A live televised debate presents two historians mistakenly believing that the role of Sheridan and Babylon 5 in the war against the Shadows and overthrowing Clark has been mythologized, and that Sheridan was power-hungry. An aged Delenn makes a surprise entry to the debate, saying that Sheridan was a good, kind, and decent man. She chastises the historians for fabricating "facts" to fill in the gaps of their knowledge.
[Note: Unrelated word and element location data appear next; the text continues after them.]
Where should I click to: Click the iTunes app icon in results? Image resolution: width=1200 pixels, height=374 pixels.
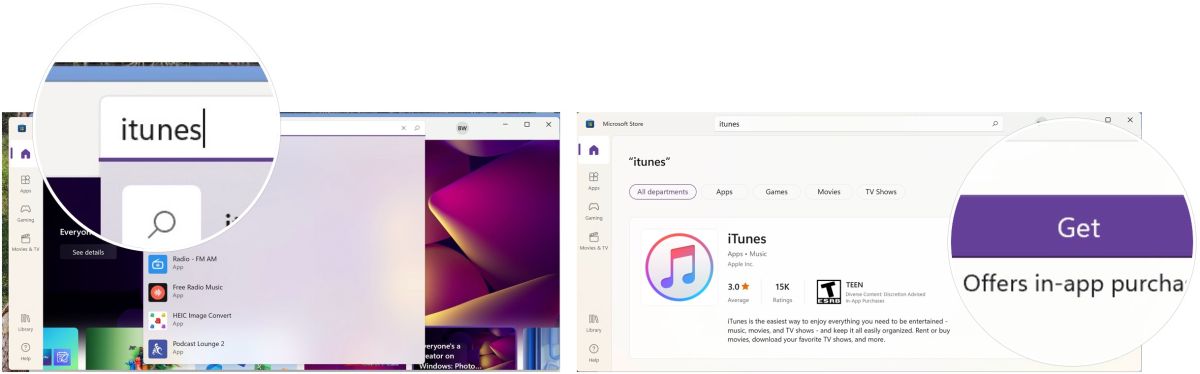point(680,268)
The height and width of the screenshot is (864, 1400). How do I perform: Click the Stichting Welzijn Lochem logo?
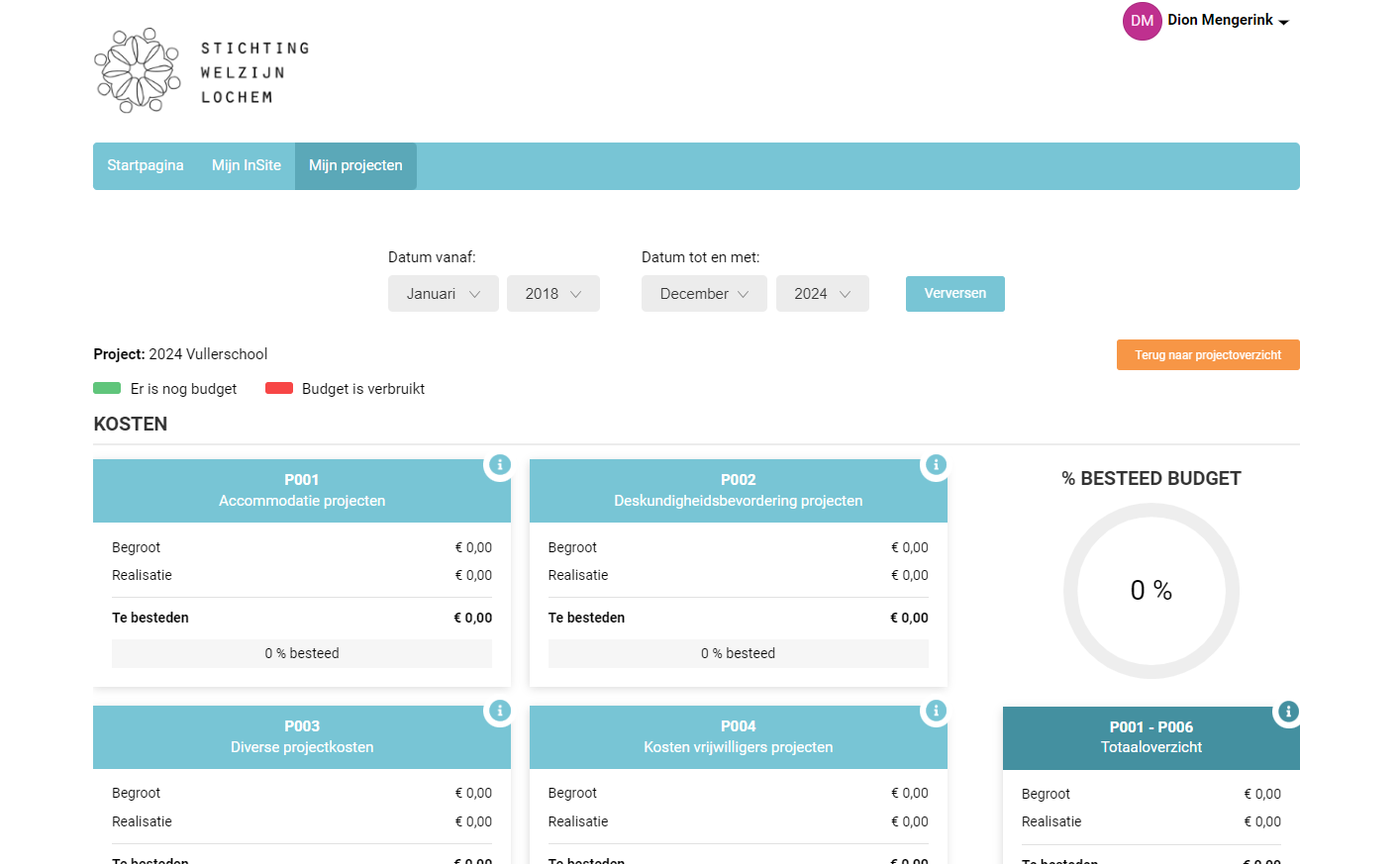(202, 71)
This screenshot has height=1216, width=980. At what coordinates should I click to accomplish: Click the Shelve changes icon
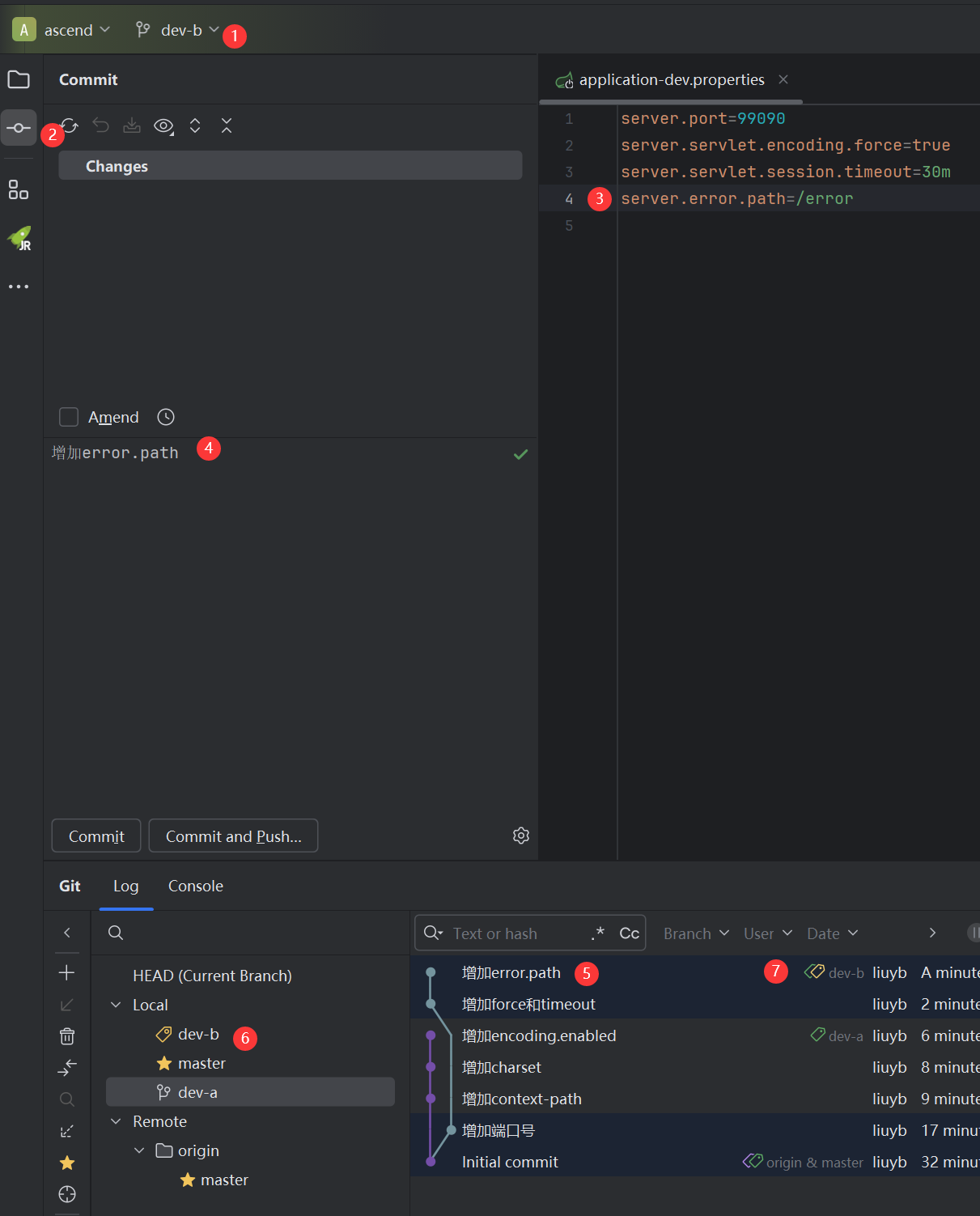(x=132, y=125)
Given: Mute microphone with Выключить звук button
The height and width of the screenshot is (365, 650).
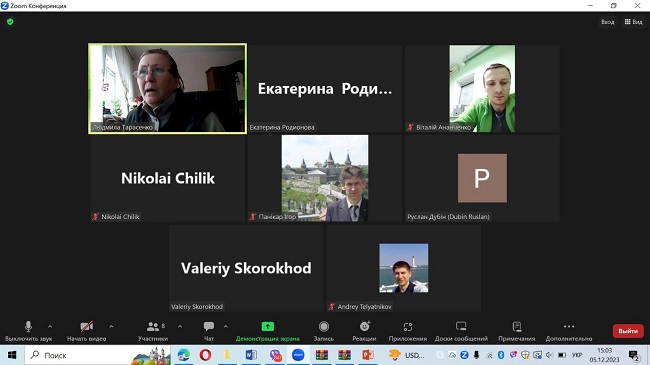Looking at the screenshot, I should (28, 331).
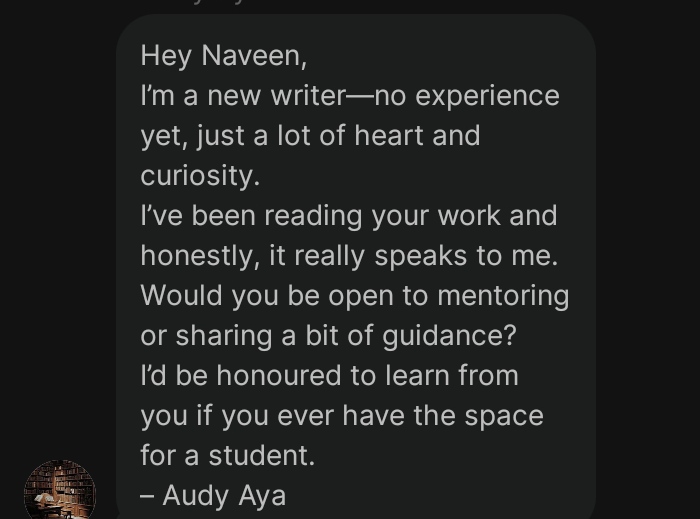Click the word "mentoring" in the message
The width and height of the screenshot is (700, 519).
pyautogui.click(x=503, y=296)
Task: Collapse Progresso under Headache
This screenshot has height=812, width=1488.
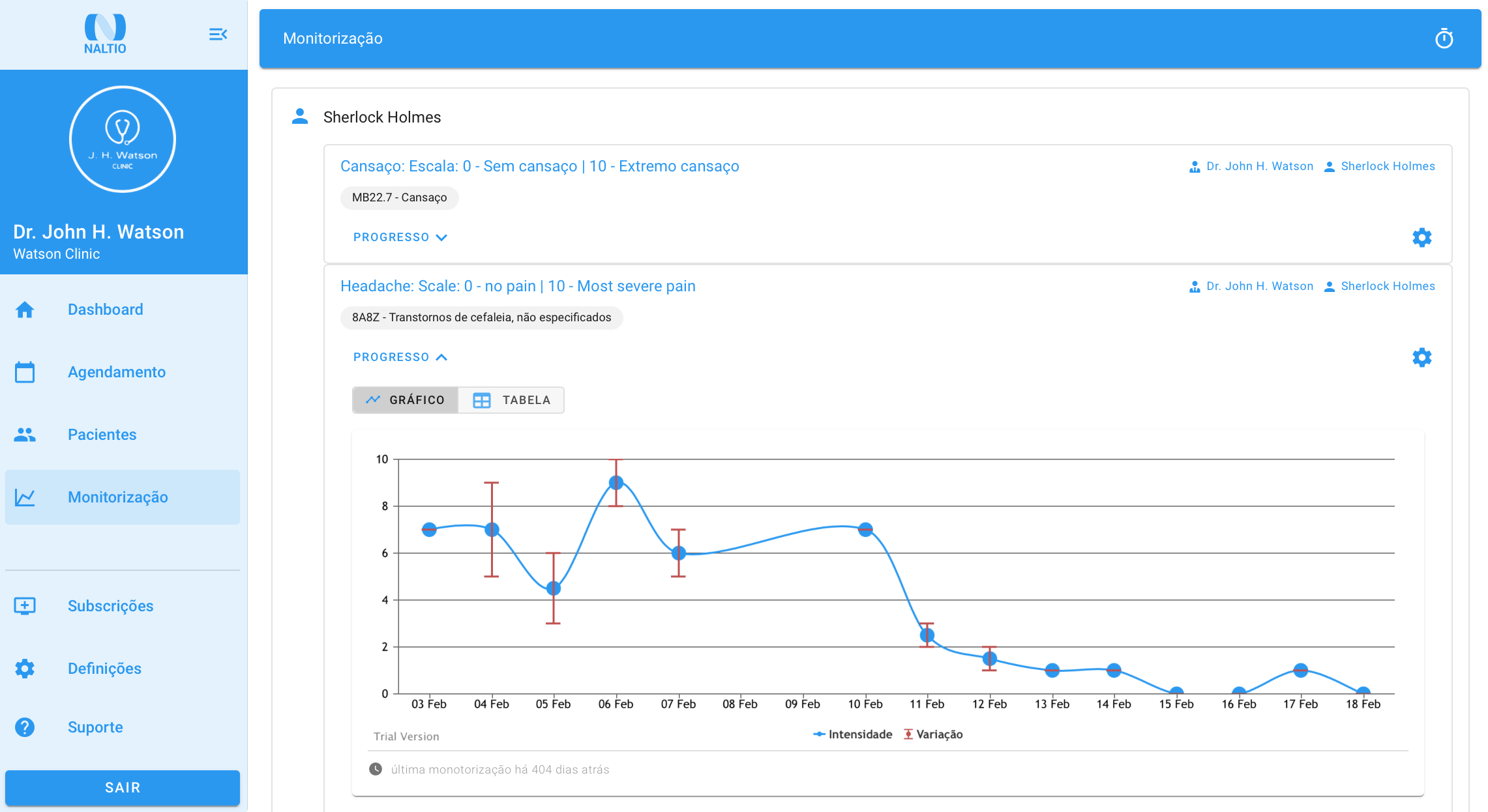Action: 400,357
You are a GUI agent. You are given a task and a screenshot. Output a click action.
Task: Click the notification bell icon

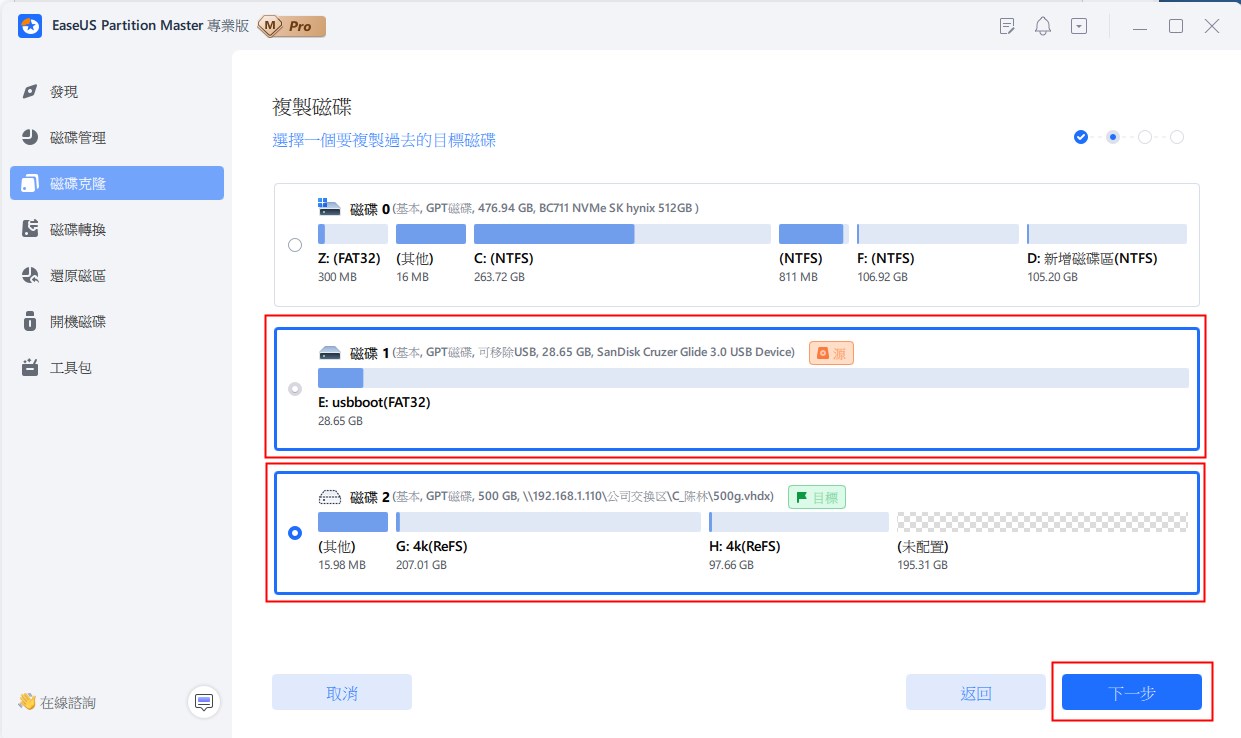pyautogui.click(x=1043, y=27)
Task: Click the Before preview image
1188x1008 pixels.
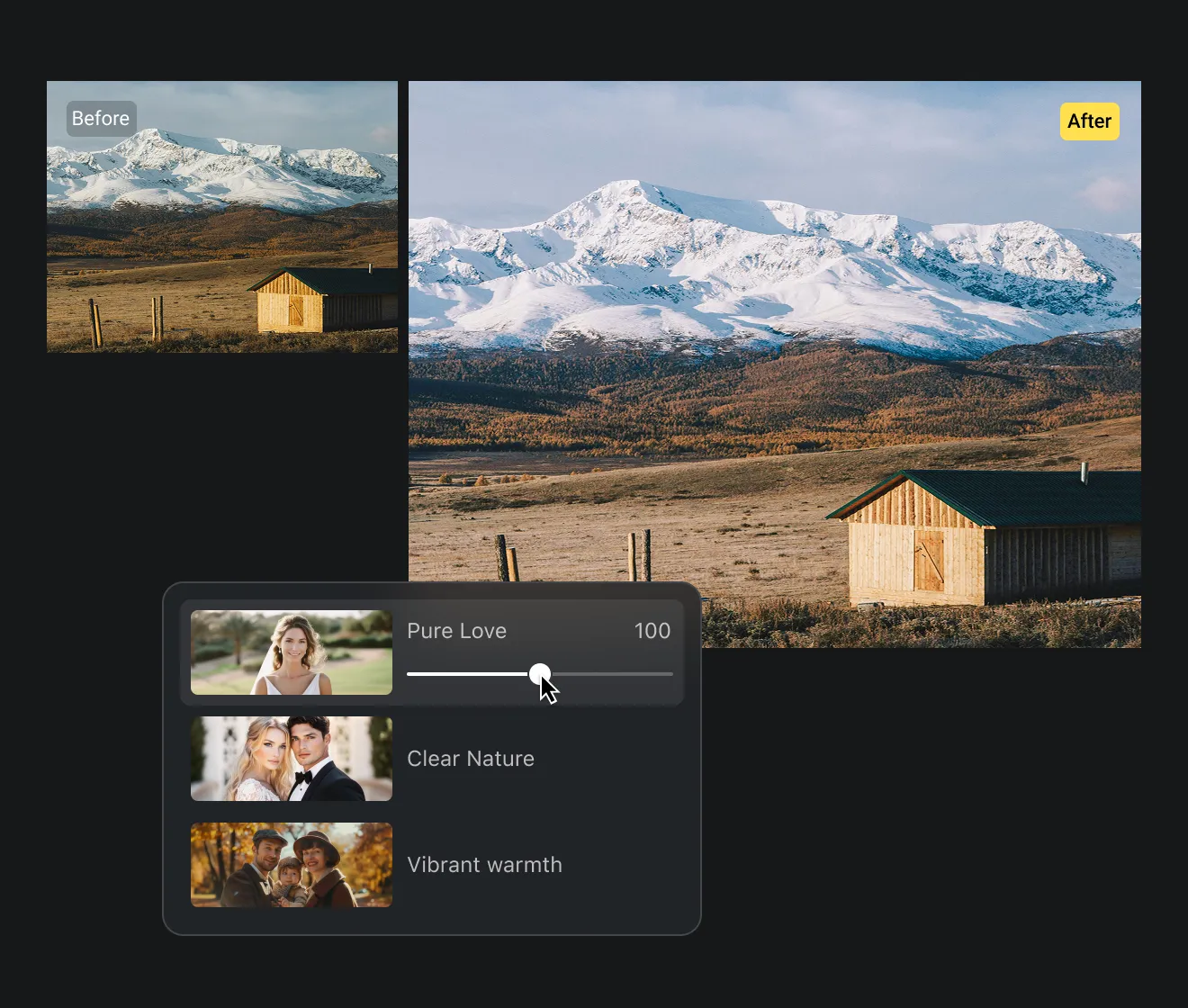Action: pos(221,216)
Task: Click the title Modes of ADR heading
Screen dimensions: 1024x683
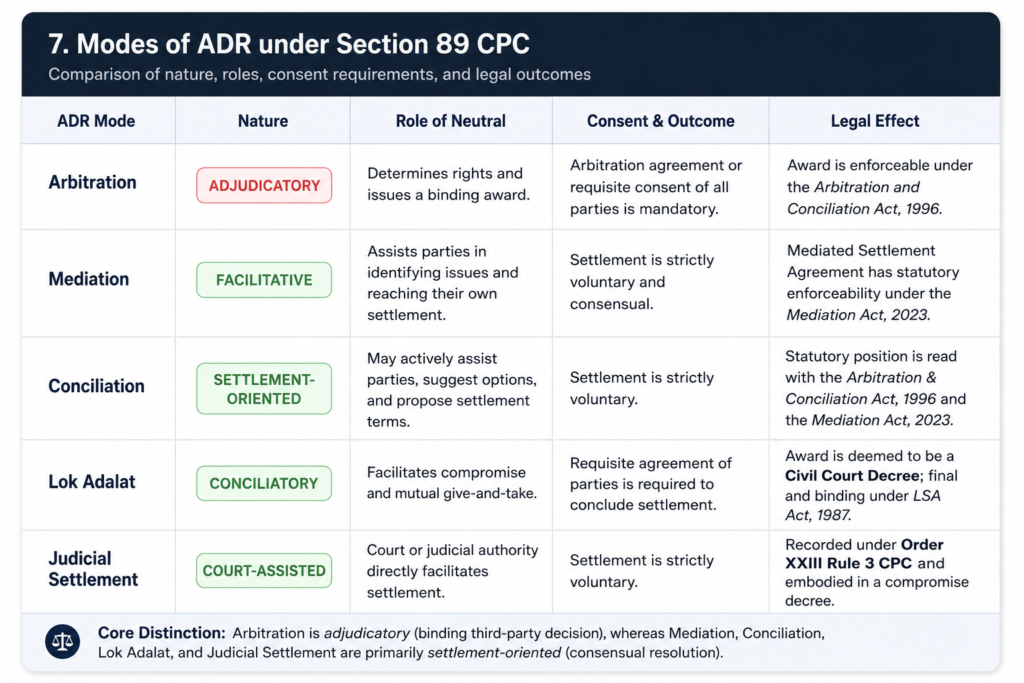Action: 289,44
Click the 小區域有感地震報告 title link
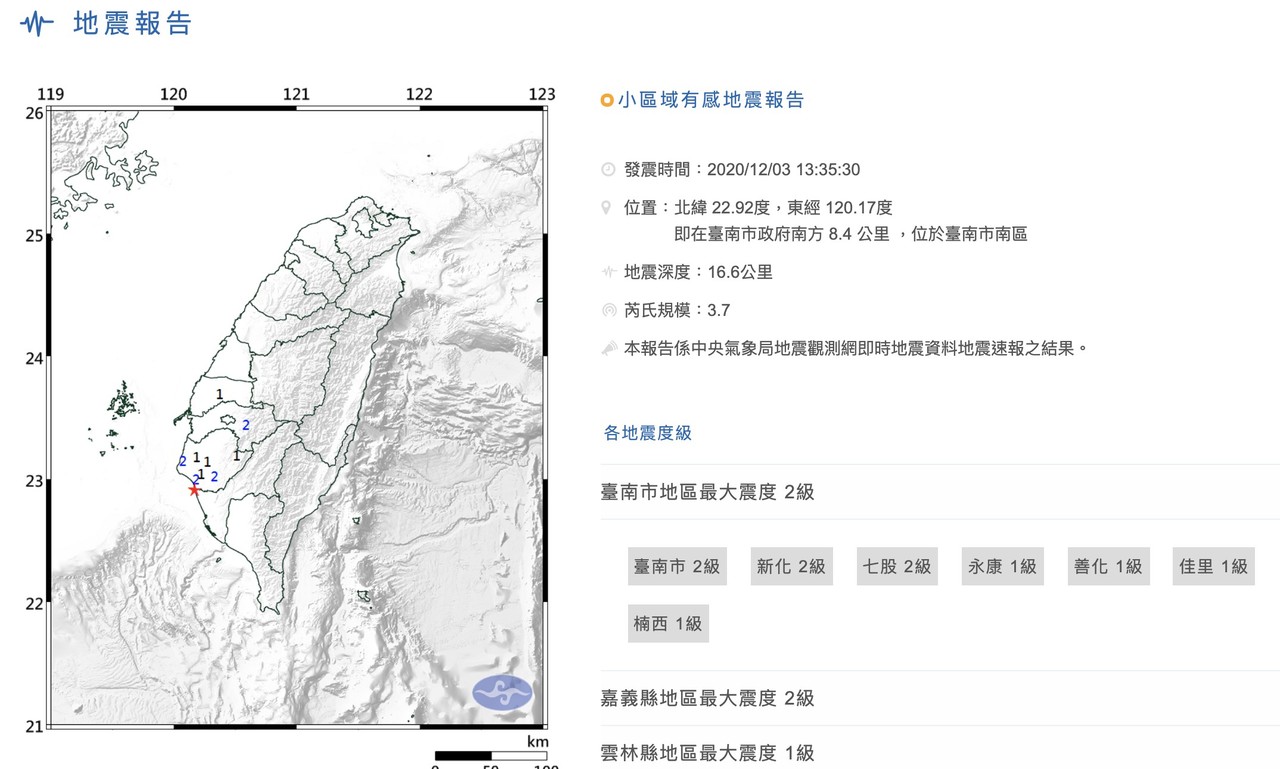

Amid growing tension between the Interstellar Alliance and xenophobic elements on Human-settled planets, an anti-Alliance faction attempts to set up forged holographic records to show the heroes of Babylon 5 to be megalomaniacal war criminals. These holograms are based on historical data and recorded memories of the original crew, with the forged records overriding their personalities. Sheridan is programmed to make an impassioned speech about conquering Earth before soon-to-be massacred prisoners and Dr. Franklin is programmed to act out a scene showing him talking clinically about horrific experiments involving human children and alien organs. Before Garibaldi is reprogrammed, he stalls by getting the programmer to reveal his faction's plans to launch a sneak attack on civilian population centers as the start of an all-out war while Garibaldi, who is aware that he is a computer program, hacks into the computer network and broadcasts the conversation. Before the programmer can turn off the holograms, an alarm sounds, indicating an imminent missile attack. The programmer, knowing that pro-Alliance forces have launched their own attack, moments before a nuclear explosion envelops the anti-Alliance base.